On the other hand, nearly everyone Eldridge spoke with had regifted a present at some point. The key to successful regifting is to ask yourself if you would have picked that gift out for that person in the first place — and then be really careful to remove any evidence that this was something that had been given to you.
The Non-Gift
In households with shared finances, if it was something you would have purchased anyway, it does not count as a gift. Socks, frying pans, and hair brushes have all achieved the “worst gift” designation by the people Eldridge spoken with. But the baddest of bad in the non-gift category are major purchases that were made without input from the recipient and laced with a touch of the “all about me” gift.
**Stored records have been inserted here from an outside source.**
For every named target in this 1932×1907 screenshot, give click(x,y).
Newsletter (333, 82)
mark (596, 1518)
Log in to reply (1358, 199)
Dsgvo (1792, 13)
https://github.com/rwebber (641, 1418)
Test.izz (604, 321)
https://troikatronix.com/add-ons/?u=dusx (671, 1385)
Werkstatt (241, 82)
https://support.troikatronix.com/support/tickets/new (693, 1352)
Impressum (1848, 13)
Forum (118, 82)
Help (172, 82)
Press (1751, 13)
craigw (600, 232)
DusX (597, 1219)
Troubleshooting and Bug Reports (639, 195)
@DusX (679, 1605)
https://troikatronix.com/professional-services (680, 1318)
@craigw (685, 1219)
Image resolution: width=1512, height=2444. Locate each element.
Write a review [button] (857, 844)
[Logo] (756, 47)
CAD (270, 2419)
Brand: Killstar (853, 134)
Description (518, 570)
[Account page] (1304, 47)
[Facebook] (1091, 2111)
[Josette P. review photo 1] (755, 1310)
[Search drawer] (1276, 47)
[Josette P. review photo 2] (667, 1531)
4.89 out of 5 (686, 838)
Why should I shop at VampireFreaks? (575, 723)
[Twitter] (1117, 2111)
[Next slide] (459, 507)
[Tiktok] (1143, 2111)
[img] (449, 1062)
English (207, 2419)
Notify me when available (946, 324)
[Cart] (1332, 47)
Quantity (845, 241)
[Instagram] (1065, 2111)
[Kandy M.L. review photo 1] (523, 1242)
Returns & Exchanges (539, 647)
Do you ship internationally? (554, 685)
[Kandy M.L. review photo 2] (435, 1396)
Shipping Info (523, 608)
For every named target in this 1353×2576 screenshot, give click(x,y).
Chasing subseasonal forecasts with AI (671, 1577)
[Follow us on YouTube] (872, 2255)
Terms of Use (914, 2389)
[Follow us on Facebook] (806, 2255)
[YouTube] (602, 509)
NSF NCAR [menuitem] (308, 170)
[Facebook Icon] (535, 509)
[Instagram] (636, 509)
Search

If you were not already aware, these stories should demonstrate that gift-giving is complicated. It’s time-consuming and expensive. People are pickier than ever about what they’d like, and shoppers are overwhelmed with options. It’s no wonder we don’t hit the mark every time.
But to qualify as a “bad gift,” or to earn the Worst Gift Ever title means the gift is not really a gift. It is a missive, a message that comes across as hurtful or just plain thoughtless. And if there’s anything that’s true about good and bad gifts alike, it’s that the thought is what really counts.